**PROBLEM TO SOLVE:** Copy out each line of the material below that holds the string "computer".

**TASK INPUTS:**
____________________

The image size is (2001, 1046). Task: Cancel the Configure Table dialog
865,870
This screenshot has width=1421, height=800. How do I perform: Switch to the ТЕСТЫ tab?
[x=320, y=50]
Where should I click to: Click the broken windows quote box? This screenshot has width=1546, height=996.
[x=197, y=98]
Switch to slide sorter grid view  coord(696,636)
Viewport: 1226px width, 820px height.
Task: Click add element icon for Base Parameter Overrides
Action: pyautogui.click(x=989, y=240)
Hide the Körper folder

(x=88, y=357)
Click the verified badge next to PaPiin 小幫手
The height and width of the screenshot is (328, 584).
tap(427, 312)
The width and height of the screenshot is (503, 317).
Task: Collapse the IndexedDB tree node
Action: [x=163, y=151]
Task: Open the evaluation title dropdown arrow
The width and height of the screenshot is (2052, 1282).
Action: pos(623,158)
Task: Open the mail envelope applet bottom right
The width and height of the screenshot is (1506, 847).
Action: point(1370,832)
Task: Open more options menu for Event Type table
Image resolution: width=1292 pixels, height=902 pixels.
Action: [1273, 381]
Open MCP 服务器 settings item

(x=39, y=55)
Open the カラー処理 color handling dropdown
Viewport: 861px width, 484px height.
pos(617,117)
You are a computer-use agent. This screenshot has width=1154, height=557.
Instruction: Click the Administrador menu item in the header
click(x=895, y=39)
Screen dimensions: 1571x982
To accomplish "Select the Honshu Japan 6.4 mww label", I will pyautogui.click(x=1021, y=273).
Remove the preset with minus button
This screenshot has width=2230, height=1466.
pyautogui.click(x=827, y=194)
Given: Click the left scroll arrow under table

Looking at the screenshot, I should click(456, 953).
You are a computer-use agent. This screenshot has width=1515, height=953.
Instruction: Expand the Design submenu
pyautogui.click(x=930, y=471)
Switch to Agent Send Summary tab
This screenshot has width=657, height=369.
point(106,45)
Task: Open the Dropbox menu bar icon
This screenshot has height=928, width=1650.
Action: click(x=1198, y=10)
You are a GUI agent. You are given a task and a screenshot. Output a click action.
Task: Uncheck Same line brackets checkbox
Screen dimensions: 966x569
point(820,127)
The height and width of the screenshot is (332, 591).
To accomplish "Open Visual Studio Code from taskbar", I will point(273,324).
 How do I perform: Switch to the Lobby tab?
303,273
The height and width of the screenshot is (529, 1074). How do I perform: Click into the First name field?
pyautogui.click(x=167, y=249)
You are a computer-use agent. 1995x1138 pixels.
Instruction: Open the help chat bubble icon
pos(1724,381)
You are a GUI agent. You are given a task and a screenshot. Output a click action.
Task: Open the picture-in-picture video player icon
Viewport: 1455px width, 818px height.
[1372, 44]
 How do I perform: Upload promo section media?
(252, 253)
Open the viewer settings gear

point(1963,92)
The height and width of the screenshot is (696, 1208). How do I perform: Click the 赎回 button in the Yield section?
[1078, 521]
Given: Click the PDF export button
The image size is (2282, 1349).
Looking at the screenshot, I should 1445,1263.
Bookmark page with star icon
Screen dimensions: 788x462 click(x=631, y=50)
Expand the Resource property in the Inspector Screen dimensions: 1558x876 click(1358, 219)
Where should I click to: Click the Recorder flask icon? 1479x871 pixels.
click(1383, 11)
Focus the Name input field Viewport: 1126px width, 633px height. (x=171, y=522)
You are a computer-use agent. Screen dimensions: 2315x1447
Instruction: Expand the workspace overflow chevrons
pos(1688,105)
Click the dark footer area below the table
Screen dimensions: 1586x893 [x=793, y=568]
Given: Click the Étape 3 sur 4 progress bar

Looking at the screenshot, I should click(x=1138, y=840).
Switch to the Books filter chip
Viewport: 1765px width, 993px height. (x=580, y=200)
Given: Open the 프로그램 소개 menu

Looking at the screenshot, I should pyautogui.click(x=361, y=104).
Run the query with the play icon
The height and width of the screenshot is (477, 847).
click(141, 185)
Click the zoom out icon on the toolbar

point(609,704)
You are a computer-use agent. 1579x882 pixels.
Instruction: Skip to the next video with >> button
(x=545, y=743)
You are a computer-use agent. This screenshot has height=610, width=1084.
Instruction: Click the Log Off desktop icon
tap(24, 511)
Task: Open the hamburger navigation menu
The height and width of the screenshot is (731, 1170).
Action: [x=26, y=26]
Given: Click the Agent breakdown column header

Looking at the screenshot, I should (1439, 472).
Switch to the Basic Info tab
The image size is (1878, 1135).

____________________

**PROBLEM SOLUTION:**
You are a computer-use agent. This screenshot has width=1154, height=557.
You are a computer-use agent. This screenshot has width=1515, height=953.
You are a computer-use agent. 1995x1138 pixels.
You are a computer-use agent. Screen dimensions: 2315x1447
You are a computer-use agent. 1579x882 pixels.
You are a computer-use agent. This screenshot has height=610, width=1084.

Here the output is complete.